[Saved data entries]
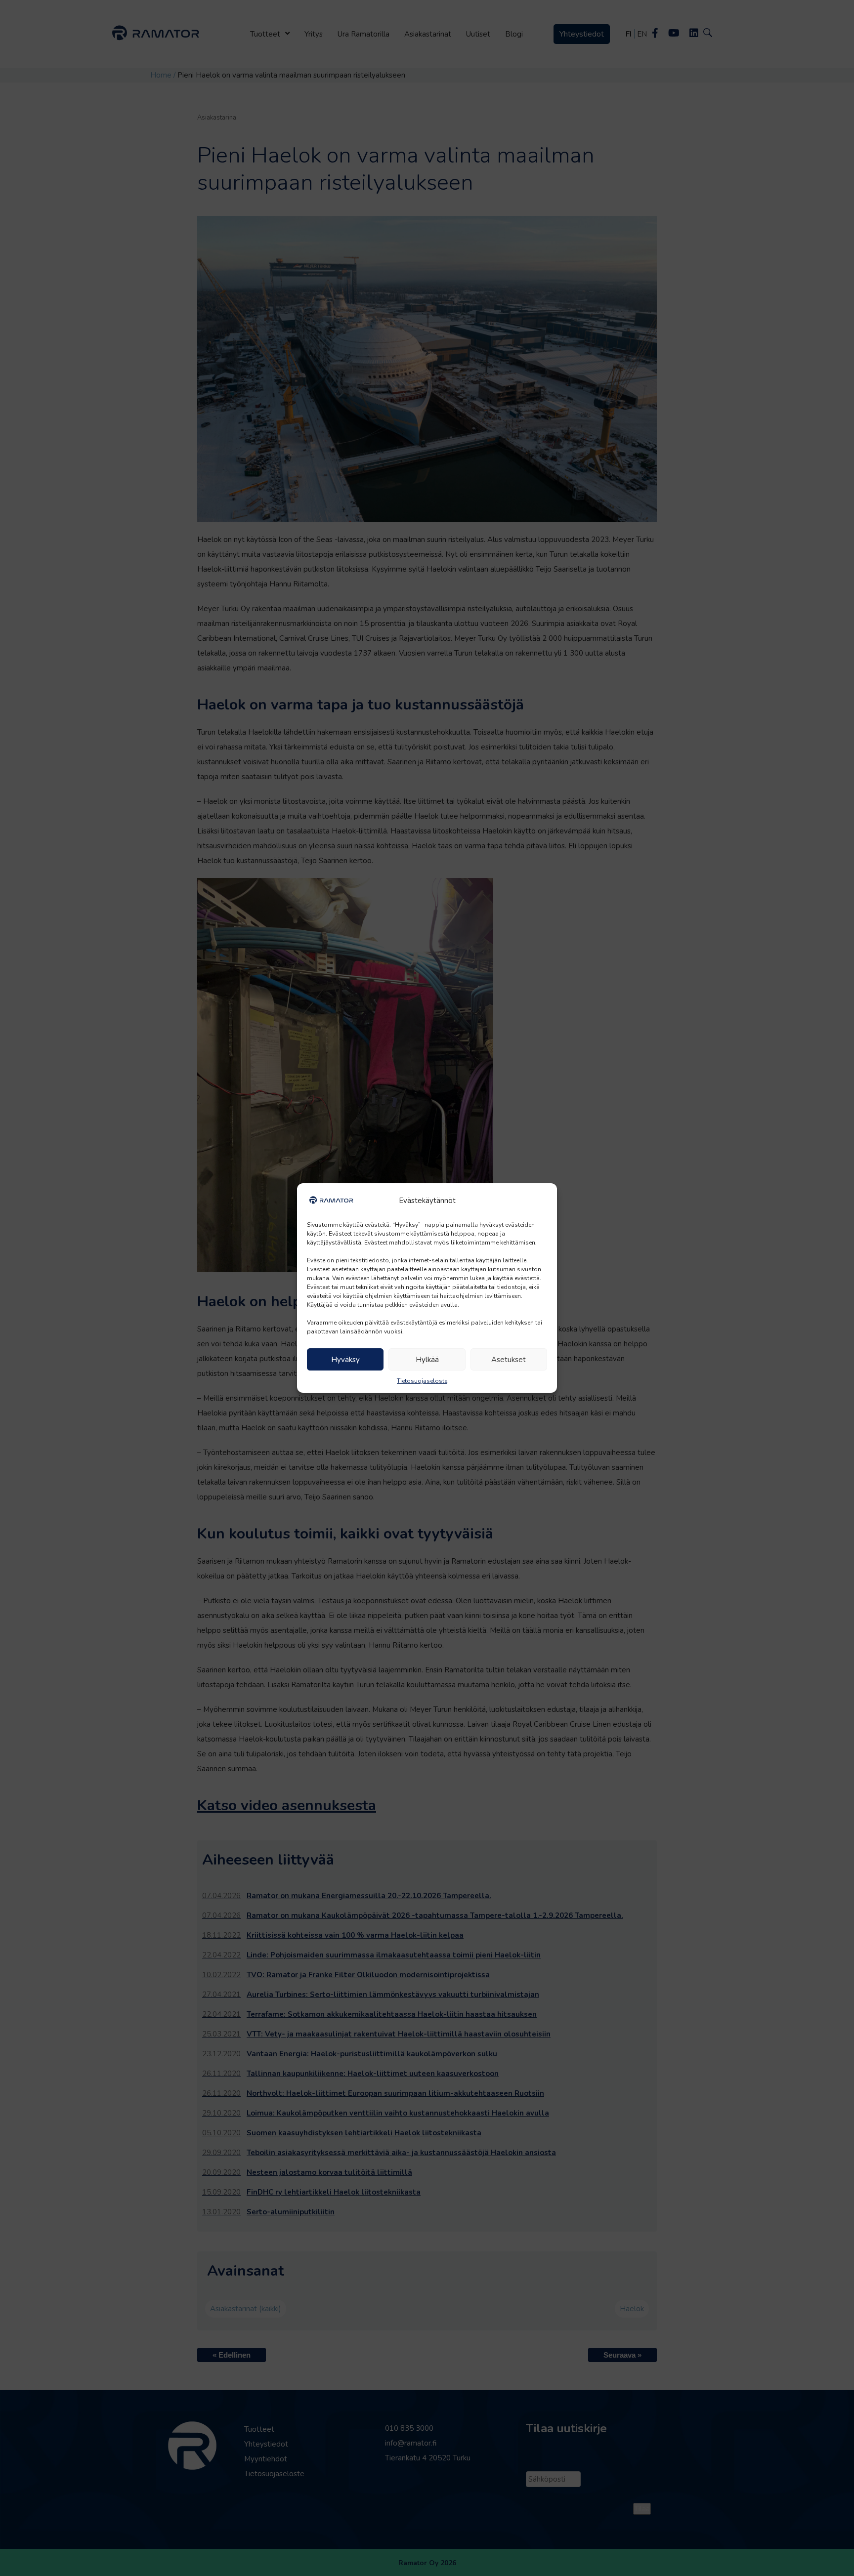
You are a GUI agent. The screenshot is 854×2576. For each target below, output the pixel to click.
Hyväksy (345, 1360)
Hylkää (427, 1360)
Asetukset (508, 1360)
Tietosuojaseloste (422, 1381)
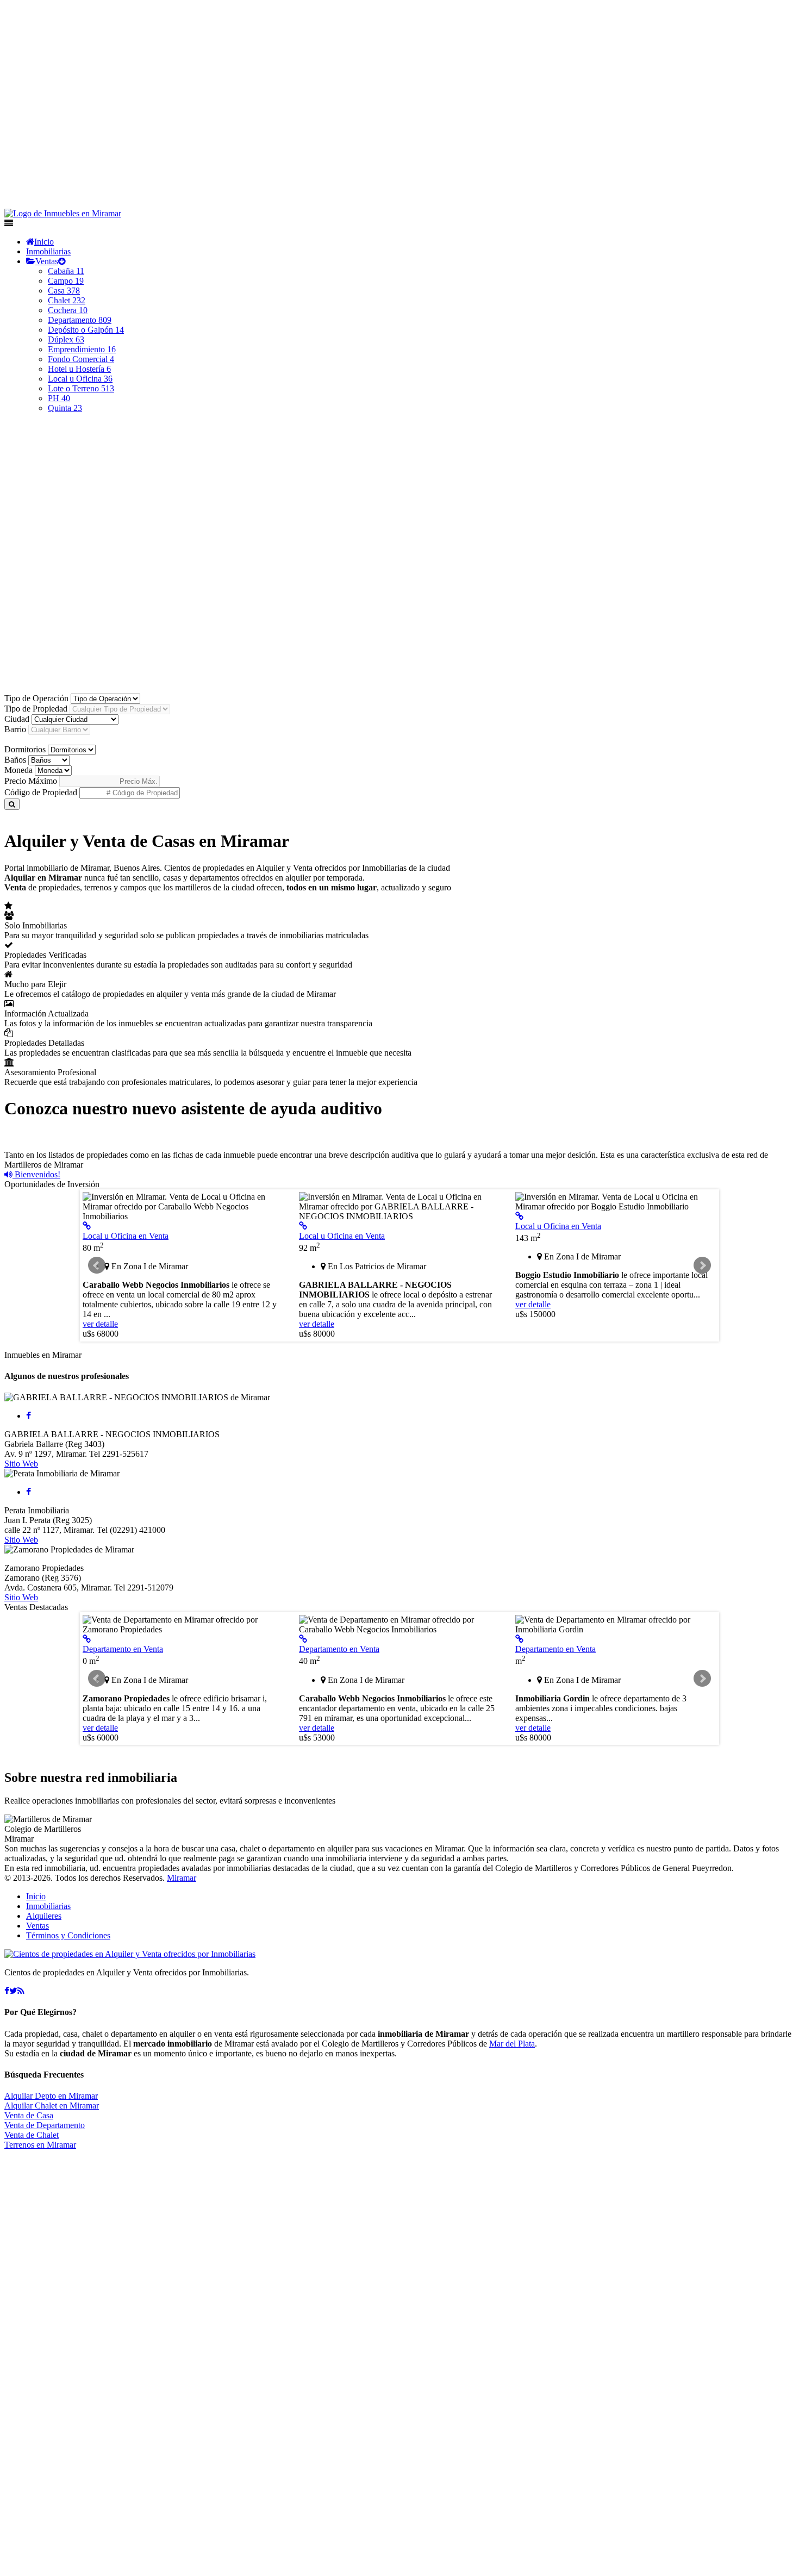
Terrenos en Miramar (40, 2144)
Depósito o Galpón (86, 329)
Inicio (44, 241)
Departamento (79, 320)
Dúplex (66, 339)
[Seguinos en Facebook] (28, 1415)
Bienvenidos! (36, 1174)
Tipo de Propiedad (35, 708)
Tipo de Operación (36, 698)
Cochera (68, 310)
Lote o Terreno (81, 388)
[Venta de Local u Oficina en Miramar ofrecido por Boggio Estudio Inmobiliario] (519, 1216)
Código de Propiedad (40, 792)
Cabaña (66, 271)
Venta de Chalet (31, 2135)
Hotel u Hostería (79, 368)
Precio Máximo (30, 780)
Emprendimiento (82, 349)
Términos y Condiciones (68, 1935)
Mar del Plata (512, 2043)
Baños (15, 759)
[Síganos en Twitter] (13, 1990)
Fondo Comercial (81, 359)
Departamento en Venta (123, 1649)
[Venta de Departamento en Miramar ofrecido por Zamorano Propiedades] (87, 1639)
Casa (64, 290)
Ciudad (16, 718)
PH (59, 398)
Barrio (15, 729)
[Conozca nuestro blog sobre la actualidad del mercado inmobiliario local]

# Problem to work on
Retype exactly the lines above, from the one with "Inicio (44, 241)" through the one with "Código de Propiedad (40, 792)", inclusive.

# Response for this exercise
Inicio (44, 241)
Departamento (79, 320)
Dúplex (66, 339)
[Seguinos en Facebook] (28, 1415)
Bienvenidos! (36, 1174)
Tipo de Propiedad (35, 708)
Tipo de Operación (36, 698)
Cochera (68, 310)
Lote o Terreno (81, 388)
[Venta de Local u Oficina en Miramar ofrecido por Boggio Estudio Inmobiliario] (519, 1216)
Código de Propiedad (40, 792)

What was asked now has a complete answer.